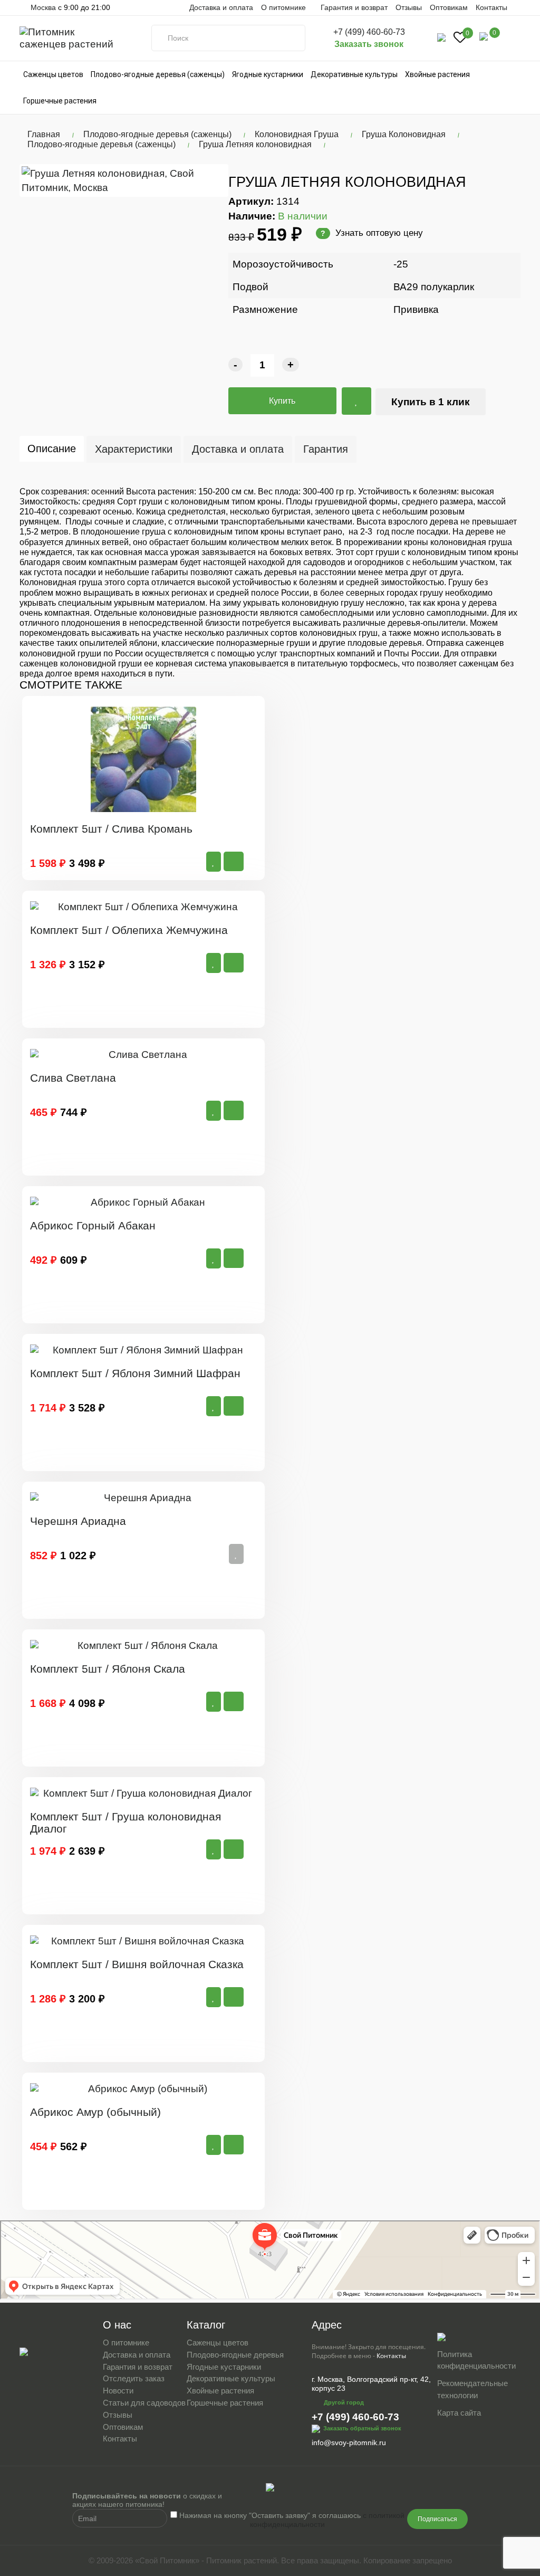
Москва (42, 7)
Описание (51, 448)
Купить (282, 400)
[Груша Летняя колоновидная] (124, 180)
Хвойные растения (437, 74)
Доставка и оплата (221, 7)
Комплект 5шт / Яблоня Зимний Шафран (135, 1373)
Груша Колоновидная (404, 134)
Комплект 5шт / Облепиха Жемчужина (129, 930)
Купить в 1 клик (430, 401)
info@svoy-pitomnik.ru (349, 2442)
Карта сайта (459, 2412)
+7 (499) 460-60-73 (369, 31)
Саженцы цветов (53, 74)
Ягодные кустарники (267, 74)
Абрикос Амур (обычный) (95, 2112)
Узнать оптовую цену (372, 233)
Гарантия (325, 449)
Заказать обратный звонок (362, 2428)
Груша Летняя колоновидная (255, 144)
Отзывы (409, 7)
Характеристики (133, 449)
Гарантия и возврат (354, 7)
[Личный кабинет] (441, 36)
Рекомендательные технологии (472, 2389)
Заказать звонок (368, 44)
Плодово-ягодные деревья (235, 2354)
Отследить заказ (134, 2378)
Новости (118, 2390)
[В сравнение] (356, 401)
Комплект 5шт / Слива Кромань (111, 829)
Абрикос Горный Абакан (93, 1225)
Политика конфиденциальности (476, 2360)
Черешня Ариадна (78, 1521)
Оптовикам (449, 7)
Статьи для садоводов (144, 2402)
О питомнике (126, 2342)
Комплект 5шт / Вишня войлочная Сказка (137, 1964)
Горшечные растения (60, 101)
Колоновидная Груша (297, 134)
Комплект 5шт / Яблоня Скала (107, 1669)
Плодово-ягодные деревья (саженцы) (158, 74)
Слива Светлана (73, 1078)
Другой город (344, 2402)
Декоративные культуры (354, 74)
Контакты (491, 7)
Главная (43, 134)
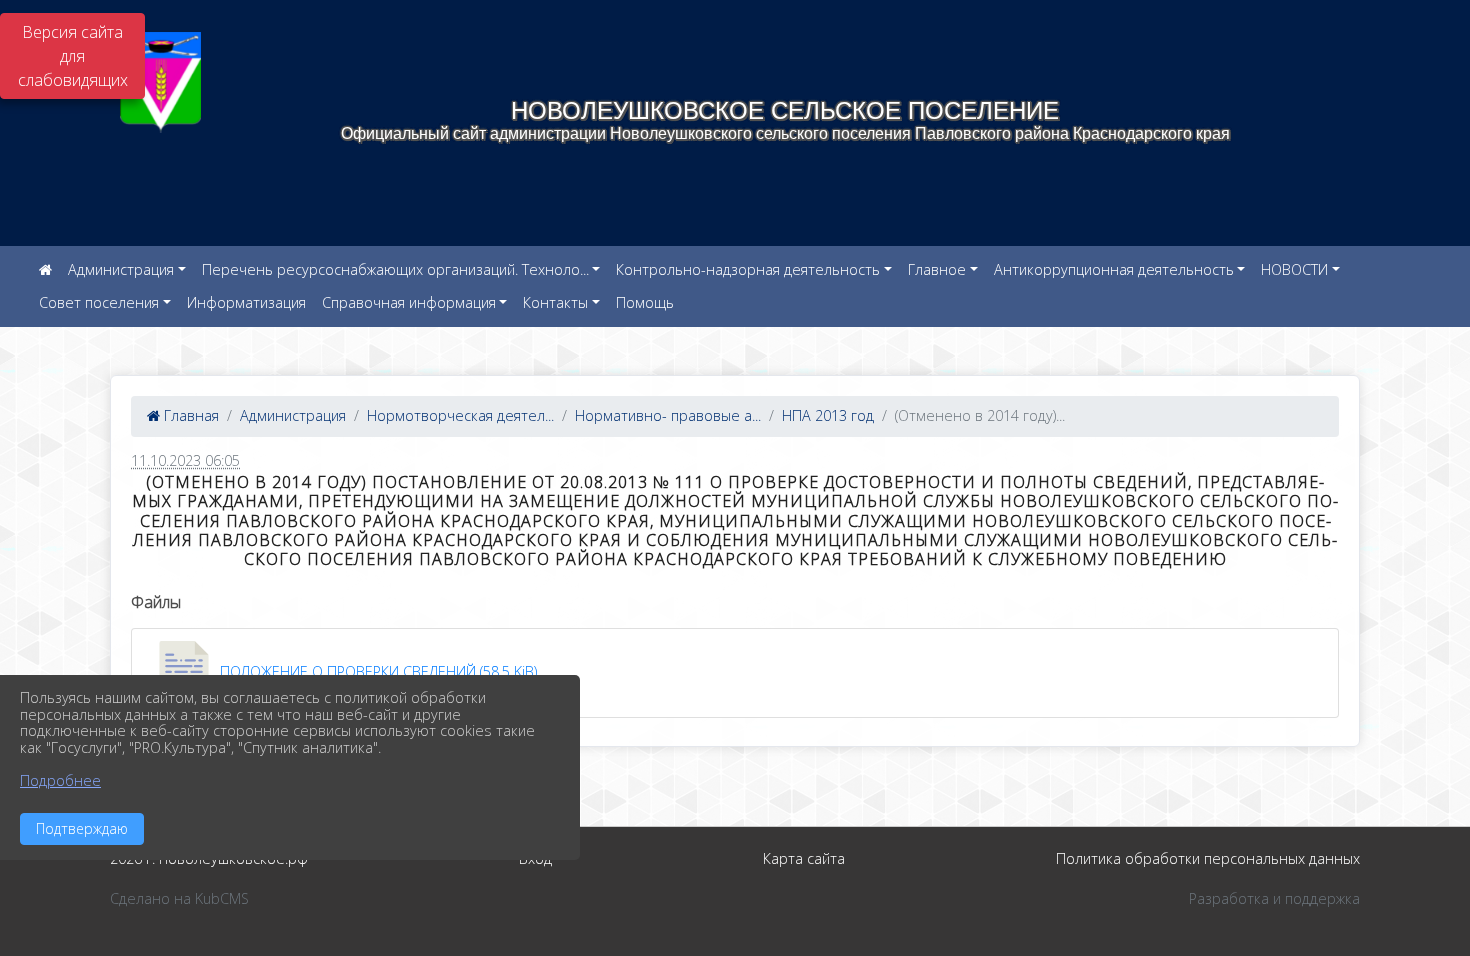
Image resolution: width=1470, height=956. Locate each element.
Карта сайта (804, 858)
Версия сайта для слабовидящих (73, 56)
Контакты (555, 302)
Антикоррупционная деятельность (1114, 269)
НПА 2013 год (828, 415)
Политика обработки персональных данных (1208, 858)
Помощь (645, 302)
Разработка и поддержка (1274, 898)
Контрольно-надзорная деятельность (748, 269)
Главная (189, 415)
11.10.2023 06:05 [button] (185, 460)
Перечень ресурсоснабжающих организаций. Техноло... (395, 269)
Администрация (121, 269)
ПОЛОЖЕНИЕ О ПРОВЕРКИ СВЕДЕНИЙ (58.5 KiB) (376, 671)
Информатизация (246, 302)
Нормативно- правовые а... (668, 415)
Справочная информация (409, 302)
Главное (937, 269)
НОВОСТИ (1294, 269)
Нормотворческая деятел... (460, 415)
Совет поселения (99, 302)
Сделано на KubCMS (179, 898)
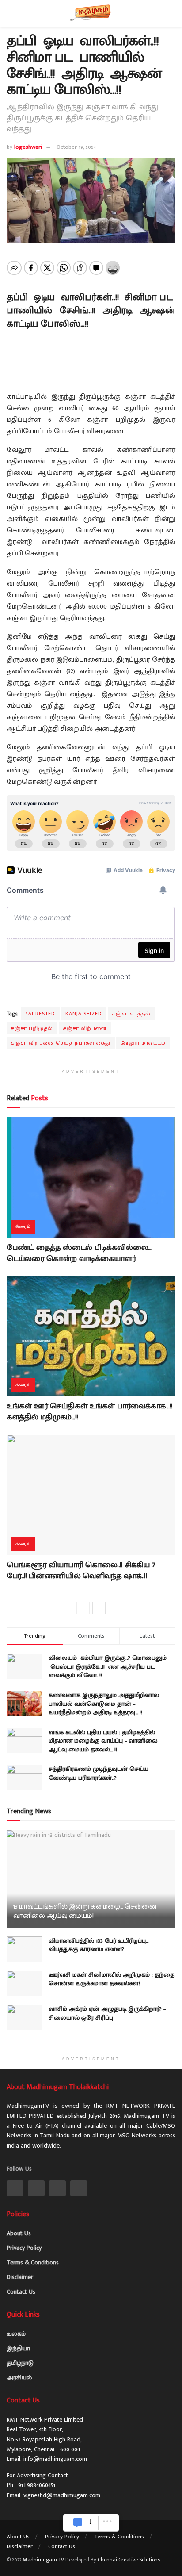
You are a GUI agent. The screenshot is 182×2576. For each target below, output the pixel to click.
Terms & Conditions (33, 2262)
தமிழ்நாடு (20, 2363)
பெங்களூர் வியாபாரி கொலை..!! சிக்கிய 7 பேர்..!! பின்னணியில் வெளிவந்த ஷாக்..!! (81, 1570)
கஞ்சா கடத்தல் (131, 1013)
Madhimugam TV (43, 2559)
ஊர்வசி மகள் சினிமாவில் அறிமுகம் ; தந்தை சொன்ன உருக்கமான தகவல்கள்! (111, 1979)
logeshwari (28, 147)
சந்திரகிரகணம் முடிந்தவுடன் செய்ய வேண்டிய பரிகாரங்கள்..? (98, 1773)
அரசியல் (19, 2377)
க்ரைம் (23, 1226)
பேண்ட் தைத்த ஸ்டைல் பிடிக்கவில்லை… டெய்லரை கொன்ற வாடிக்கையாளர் (79, 1253)
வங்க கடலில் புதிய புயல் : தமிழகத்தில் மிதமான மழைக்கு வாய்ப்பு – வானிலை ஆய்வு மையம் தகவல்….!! (103, 1741)
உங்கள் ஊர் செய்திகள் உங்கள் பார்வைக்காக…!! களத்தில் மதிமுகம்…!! (90, 1412)
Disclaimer (20, 2277)
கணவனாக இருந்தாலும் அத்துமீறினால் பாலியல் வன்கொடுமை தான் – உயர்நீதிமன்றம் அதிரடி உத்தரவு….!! (104, 1703)
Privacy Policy (24, 2248)
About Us (19, 2233)
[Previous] (83, 1608)
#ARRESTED (40, 1013)
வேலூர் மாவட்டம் (143, 1042)
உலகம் (16, 2334)
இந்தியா (18, 2348)
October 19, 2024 (76, 147)
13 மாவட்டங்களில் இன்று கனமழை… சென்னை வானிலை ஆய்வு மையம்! (85, 1911)
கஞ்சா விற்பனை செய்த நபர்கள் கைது (60, 1042)
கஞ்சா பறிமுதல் (32, 1028)
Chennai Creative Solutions (129, 2559)
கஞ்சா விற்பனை (84, 1028)
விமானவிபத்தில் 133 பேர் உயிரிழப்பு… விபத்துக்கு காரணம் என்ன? (99, 1945)
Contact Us (21, 2292)
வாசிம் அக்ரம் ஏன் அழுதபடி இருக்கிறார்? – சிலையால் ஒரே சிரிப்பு (107, 2013)
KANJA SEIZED (83, 1013)
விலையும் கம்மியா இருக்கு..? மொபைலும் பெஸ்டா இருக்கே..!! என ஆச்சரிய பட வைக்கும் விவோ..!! (108, 1666)
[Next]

++++++++++++++++++++

● What is required:
Say how many of the lines above include the string "Комплект", and give no other words.

● Result of the exercise:
5